→ Document extract
How to compute the metrics between testset predictions and true labels?

sindhura234 commented 2 years ago

I am using my custom data...After training, how can I compute the metrics between test set predictions and true labels? I am using Hippocampus data loader provided by you . But i have imagesTr, labelsTr for training , and imagesTs, labelsTs for testing. I want to compute metrics for the test set

sindhura234 commented 2 years ago

Understood a bit. There is cross validation that can be done with --fold arg within the train set imagesTr. What about the final evaluation? I have ground truth for evaluation data as well. How to get the results?

hoangtan96dl commented 2 years ago

Hello @cndu234, have you taken a look at evaluate.py file which contains the evaluation process to produce Dice coefficient, precision and recall metrics? Currently, I have not written the part that read samples from test folders (imagesTs, labelsTs) then I think you can add that part and returns it in test_dataloader of the LightningDataModule. After that, to use the test dataloader in evaluate.py you can change these lines from

data_module.setup("validate")
val_loader = data_module.val_dataloader()

to

data_module.setup("test")
test_loader = data_module.test_dataloader()

noushinha commented 2 years ago

Hello @hoangtan96dl and @cndu234, I am also developing a piece of code to do the evaluation on the test dataset. I am not much familiar with pytorch lightning so please ignore this completely if this does not make sense.

As far as I understood there is data module that can be set for fit, validation, and test stages. Setting the stage of the data module for test is a bit strange to me because if you set the stage to test then you should call trainer.test(model) and not the trainer.predict(model, datamodule/dataloader). You can check the examples here. This will just calculate the test loss/accuracy and the following will be printed:

--------------------------------------------------------------
TEST RESULTS
{'test_accuracy': 0.7894, 'test_loss': 1.1703}
--------------------------------------------------------------

What I was looking for was predicting on the test set to collect the predicted label maps (image outputs) and the class-based dice coefficients, precision, and recall. As far as I understood, this is not possible by setting the stage on "test". So I set the stage to be on "validate". But then this problem rises that the data module reads from the "training" key of the dataset.json file and not the "test" key. So I generated a new dataset.json file where the "training" key lists only the images in the imagesTs folder and the labels in the labelsTs folders as pairs. So the JSON file will be like this:

...
"**training**":[  # _<you should not have training data here. You should have test data!!!! to be able to predict>_
{image: "./**imagesTs/first_test_image.nii.gz**, label: "./**labelsTs/first_test_label.nii.gz"}, 
{image: "./**imagesTs/second_test_image.nii.gz**, label: "./**labelsTs/second_test_label.nii.gz"}, 
...],
"test":[ # <you can have anything here!!!! I could not find a way to use this key for "prediction">]

Then in the evaluate file, I call data_module.setup("validate", flag="test") and I modified the setup function in the data module file as follows:

def setup(self, stage=None, flag="validate"):
   ...

→ Instruction A
Please repeat the rows that open with the line containing "Given: Click the teal Candidate legend dot" and close with the line containing "This screenshot has height=434, width=999.", both of those lines included.
The rows that follow are unrelated to the thread above.

→ Record extracts
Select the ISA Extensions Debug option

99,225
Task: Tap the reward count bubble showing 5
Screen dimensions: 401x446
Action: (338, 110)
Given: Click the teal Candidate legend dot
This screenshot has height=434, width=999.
---
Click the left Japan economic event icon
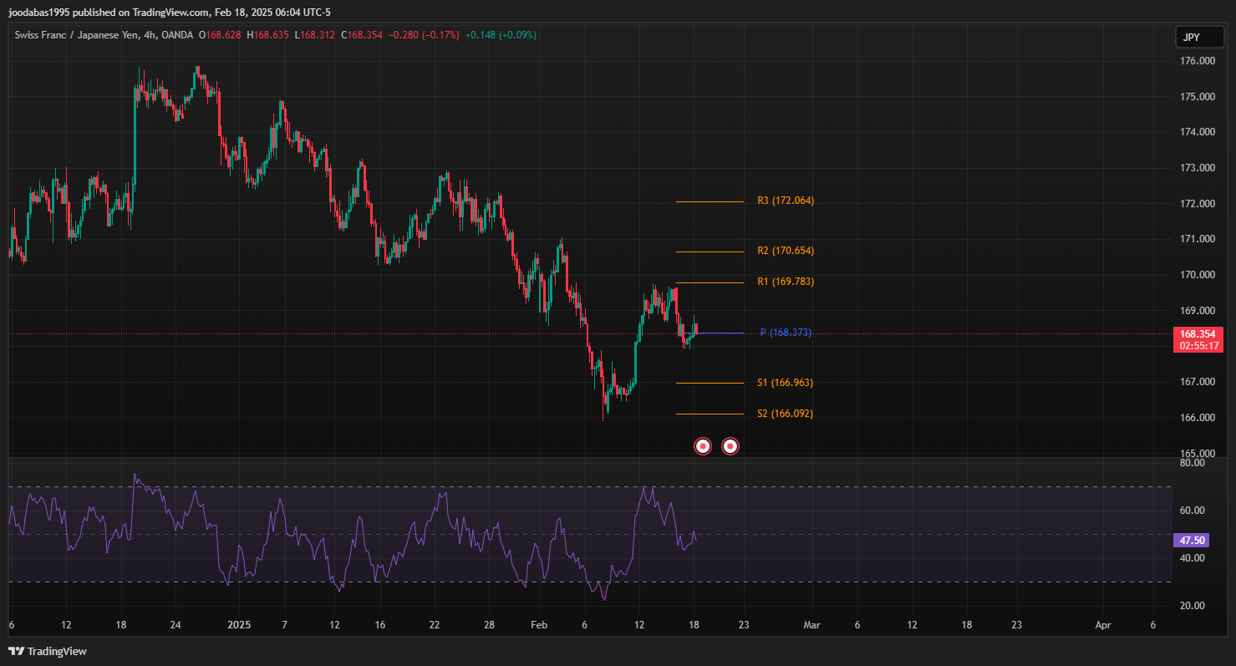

→ Instruction B
Answer these questions on the thread about computing test-set metrics:
(i) Which metrics does the evaluate.py file produce, according to hoangtan96dl?
(ii) Which stage did noushinha set the data module to?
(iii) Which two folders did sindhura234 have for testing?

→ Task solution A
Given: Click the teal Candidate legend dot
This screenshot has height=434, width=999.

→ Task solution B
(i) Dice coefficient, precision and recall.
(ii) "validate".
(iii) imagesTs and labelsTs.